I've written about Parallel Processing here before. e.g. See "What's the fuss about Parallel Processing?". I've been worried by my reading that seems to predict that imperative languages such as Python will never be able to safely cope with massively multi-processor architectures in the future. The "Downfall of Imperative Programming Languages" basically says that functional programming languages (such as Haskell and Erlang) are going to be the way of the future. I've been trying to get my head wrapped around Haskell, but so far without much success. So I was happy to hear a clear call from the Python camp that "I'm not dead yet!".

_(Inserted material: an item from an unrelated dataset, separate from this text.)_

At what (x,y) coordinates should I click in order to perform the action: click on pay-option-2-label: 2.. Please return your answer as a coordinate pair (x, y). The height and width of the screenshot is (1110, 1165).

The article that gives me new hope is "Parallelism in One Line" the gist of which is that "Sure you can use the threading library to manage pools of threads (or of processes), but that takes a lot of lines of code and is very error prone, but there's another way to do it." The other way to do it is to use a parallel version of the map function. I, for one, didn't know that there's more than one version of "map" available in the Python library.

If you do a Google search for:

Python map

you will readily find documentation for Python's standard (iterative) map routine. e.g. "Python 2.7.8 builtin functions documentation - map".

If you readily want to find documentation of the parallel version of map that the Parallelism in One Line article talks about, you need to modify your Google search to:

Python map multithreaded

which will take you to a subset of the first search. I was amused to find among the search results a 2010 ActiveState Recipe for building your own "concurrent map" function, which drew a comment from one reader asking why not just use "multiprocessing Pool.map". The recipe's author admitted not knowing about that one.

From that 2nd search I found "Multiprocessing - process based threading documentation". It does worry me that the documentation seems to have more complexity and gotchas than the Parallelism in One line article owed up to. Arguably I shouldn't be blogging about this at all until I've actually given it a try myself (but I still don't have a multi-core processor here at home).

It's a trick?

If you've been reading this carefully, you might rightfully object that it's all a bit of a trick. The map function is an element lifted from the world of functional programming and then provided in Python. The parallel version is only safe in Python if the function that you are mapping is "pure". If the function code has side-effects, then you will have race conditions and potentially suffer horribly at the hands of multi-cores. The language isn't going to inherently protect you so you have to be careful out there.

If you want to read more about the challenges of Python vs. multi-core architectures, see "Python's Hardest Problem, Revisited", by Jeff Knupp. The piece parts to roll your own multi-processes or multi-threaded Python program remain available, but be sure you have plenty of iodine and bandages on hand if you cavalierly venture into the world of multi-cores in a language that makes no promises of (much) concurrent processing safety. Design your code carefully and watch out!